BEGIN Data excerpts

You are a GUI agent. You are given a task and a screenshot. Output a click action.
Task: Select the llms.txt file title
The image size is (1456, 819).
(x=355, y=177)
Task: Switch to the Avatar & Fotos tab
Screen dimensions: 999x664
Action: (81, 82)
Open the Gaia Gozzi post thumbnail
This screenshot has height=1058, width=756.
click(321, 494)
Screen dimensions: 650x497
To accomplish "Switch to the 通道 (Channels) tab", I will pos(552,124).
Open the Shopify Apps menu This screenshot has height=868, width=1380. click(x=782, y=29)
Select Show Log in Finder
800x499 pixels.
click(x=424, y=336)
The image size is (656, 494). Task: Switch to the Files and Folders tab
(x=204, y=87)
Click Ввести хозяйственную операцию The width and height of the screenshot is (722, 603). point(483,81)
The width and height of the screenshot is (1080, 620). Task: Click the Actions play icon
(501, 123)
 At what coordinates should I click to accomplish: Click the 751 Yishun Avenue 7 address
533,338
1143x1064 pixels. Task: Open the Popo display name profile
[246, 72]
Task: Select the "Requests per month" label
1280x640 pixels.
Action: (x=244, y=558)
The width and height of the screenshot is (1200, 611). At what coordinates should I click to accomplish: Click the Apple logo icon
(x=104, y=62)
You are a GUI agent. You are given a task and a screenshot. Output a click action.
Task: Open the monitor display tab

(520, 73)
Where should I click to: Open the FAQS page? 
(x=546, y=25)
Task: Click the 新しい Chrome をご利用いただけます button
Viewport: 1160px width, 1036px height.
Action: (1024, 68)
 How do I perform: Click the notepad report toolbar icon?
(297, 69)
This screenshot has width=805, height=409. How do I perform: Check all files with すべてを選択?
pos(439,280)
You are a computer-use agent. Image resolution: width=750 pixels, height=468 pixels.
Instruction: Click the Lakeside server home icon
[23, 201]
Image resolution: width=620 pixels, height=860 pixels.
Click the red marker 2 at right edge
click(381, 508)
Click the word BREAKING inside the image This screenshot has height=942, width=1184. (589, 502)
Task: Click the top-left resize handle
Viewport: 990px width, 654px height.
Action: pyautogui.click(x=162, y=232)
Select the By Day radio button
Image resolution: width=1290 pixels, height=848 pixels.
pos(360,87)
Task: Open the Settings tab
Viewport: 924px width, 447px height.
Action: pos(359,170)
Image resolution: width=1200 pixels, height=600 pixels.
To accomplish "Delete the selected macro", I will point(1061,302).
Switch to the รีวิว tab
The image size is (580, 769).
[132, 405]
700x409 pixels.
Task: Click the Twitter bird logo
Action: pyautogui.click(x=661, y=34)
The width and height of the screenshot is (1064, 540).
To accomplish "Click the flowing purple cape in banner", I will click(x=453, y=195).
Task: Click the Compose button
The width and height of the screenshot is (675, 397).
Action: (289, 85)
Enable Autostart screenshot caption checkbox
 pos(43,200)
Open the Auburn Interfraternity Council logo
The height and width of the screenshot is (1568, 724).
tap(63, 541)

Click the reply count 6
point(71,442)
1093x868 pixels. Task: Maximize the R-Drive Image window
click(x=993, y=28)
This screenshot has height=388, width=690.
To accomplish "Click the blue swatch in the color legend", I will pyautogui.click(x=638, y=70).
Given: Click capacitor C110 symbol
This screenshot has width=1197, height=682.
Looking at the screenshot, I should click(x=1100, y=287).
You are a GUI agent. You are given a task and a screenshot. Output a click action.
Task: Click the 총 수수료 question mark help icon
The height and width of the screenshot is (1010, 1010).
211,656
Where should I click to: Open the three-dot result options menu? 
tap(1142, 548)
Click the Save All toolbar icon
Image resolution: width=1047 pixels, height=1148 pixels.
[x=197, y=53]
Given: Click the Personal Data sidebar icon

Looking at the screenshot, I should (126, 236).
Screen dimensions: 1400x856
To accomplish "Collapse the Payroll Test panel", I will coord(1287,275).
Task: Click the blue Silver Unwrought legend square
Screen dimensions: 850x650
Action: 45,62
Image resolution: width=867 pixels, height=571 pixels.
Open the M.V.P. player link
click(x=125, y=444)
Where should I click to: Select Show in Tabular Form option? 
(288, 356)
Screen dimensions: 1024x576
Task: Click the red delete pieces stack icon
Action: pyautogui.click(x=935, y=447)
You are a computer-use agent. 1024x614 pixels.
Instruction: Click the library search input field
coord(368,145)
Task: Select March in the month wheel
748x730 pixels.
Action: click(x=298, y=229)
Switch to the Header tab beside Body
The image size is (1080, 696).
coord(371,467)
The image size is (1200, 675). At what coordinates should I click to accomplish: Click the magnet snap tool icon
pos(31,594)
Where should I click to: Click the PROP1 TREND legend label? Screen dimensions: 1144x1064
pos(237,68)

END Data excerpts

### Exercise instructions
From the first entry above to the last, repeat everything exactly.

### Response to the task
You are a GUI agent. You are given a task and a screenshot. Output a click action.
Task: Select the llms.txt file title
The image size is (1456, 819).
(x=355, y=177)
Task: Switch to the Avatar & Fotos tab
Screen dimensions: 999x664
Action: (81, 82)
Open the Gaia Gozzi post thumbnail
This screenshot has height=1058, width=756.
click(321, 494)
Screen dimensions: 650x497
To accomplish "Switch to the 通道 (Channels) tab", I will pos(552,124).
Open the Shopify Apps menu This screenshot has height=868, width=1380. click(x=782, y=29)
Select Show Log in Finder
800x499 pixels.
click(x=424, y=336)
The image size is (656, 494). Task: Switch to the Files and Folders tab
(x=204, y=87)
Click Ввести хозяйственную операцию The width and height of the screenshot is (722, 603). point(483,81)
The width and height of the screenshot is (1080, 620). Task: Click the Actions play icon
(501, 123)
 At what coordinates should I click to accomplish: Click the 751 Yishun Avenue 7 address
533,338
1143x1064 pixels. Task: Open the Popo display name profile
[246, 72]
Task: Select the "Requests per month" label
1280x640 pixels.
Action: (x=244, y=558)
The width and height of the screenshot is (1200, 611). At what coordinates should I click to accomplish: Click the Apple logo icon
(x=104, y=62)
You are a GUI agent. You are given a task and a screenshot. Output a click action.
Task: Open the monitor display tab

(520, 73)
Where should I click to: Open the FAQS page? 
(x=546, y=25)
Task: Click the 新しい Chrome をご利用いただけます button
Viewport: 1160px width, 1036px height.
Action: (1024, 68)
 How do I perform: Click the notepad report toolbar icon?
(297, 69)
This screenshot has width=805, height=409. How do I perform: Check all files with すべてを選択?
pos(439,280)
You are a computer-use agent. Image resolution: width=750 pixels, height=468 pixels.
Instruction: Click the Lakeside server home icon
[23, 201]
Image resolution: width=620 pixels, height=860 pixels.
Click the red marker 2 at right edge
click(381, 508)
Click the word BREAKING inside the image This screenshot has height=942, width=1184. (589, 502)
Task: Click the top-left resize handle
Viewport: 990px width, 654px height.
Action: pyautogui.click(x=162, y=232)
Select the By Day radio button
Image resolution: width=1290 pixels, height=848 pixels.
pos(360,87)
Task: Open the Settings tab
Viewport: 924px width, 447px height.
Action: pos(359,170)
Image resolution: width=1200 pixels, height=600 pixels.
To accomplish "Delete the selected macro", I will point(1061,302).
Switch to the รีวิว tab
The image size is (580, 769).
[132, 405]
700x409 pixels.
Task: Click the Twitter bird logo
Action: pyautogui.click(x=661, y=34)
The width and height of the screenshot is (1064, 540).
To accomplish "Click the flowing purple cape in banner", I will click(x=453, y=195).
Task: Click the Compose button
The width and height of the screenshot is (675, 397).
Action: (289, 85)
Enable Autostart screenshot caption checkbox
 pos(43,200)
Open the Auburn Interfraternity Council logo
The height and width of the screenshot is (1568, 724).
tap(63, 541)

Click the reply count 6
point(71,442)
1093x868 pixels. Task: Maximize the R-Drive Image window
click(x=993, y=28)
This screenshot has height=388, width=690.
To accomplish "Click the blue swatch in the color legend", I will pyautogui.click(x=638, y=70).
Given: Click capacitor C110 symbol
This screenshot has width=1197, height=682.
Looking at the screenshot, I should click(x=1100, y=287).
You are a GUI agent. You are given a task and a screenshot. Output a click action.
Task: Click the 총 수수료 question mark help icon
The height and width of the screenshot is (1010, 1010).
211,656
Where should I click to: Open the three-dot result options menu? 
tap(1142, 548)
Click the Save All toolbar icon
Image resolution: width=1047 pixels, height=1148 pixels.
[x=197, y=53]
Given: Click the Personal Data sidebar icon

Looking at the screenshot, I should (126, 236).
Screen dimensions: 1400x856
To accomplish "Collapse the Payroll Test panel", I will coord(1287,275).
Task: Click the blue Silver Unwrought legend square
Screen dimensions: 850x650
Action: 45,62
Image resolution: width=867 pixels, height=571 pixels.
Open the M.V.P. player link
click(x=125, y=444)
Where should I click to: Select Show in Tabular Form option? 
(288, 356)
Screen dimensions: 1024x576
Task: Click the red delete pieces stack icon
Action: pyautogui.click(x=935, y=447)
You are a computer-use agent. 1024x614 pixels.
Instruction: Click the library search input field
coord(368,145)
Task: Select March in the month wheel
748x730 pixels.
Action: click(x=298, y=229)
Switch to the Header tab beside Body
The image size is (1080, 696).
coord(371,467)
The image size is (1200, 675). At what coordinates should I click to accomplish: Click the magnet snap tool icon
pos(31,594)
Where should I click to: Click the PROP1 TREND legend label? Screen dimensions: 1144x1064
pos(237,68)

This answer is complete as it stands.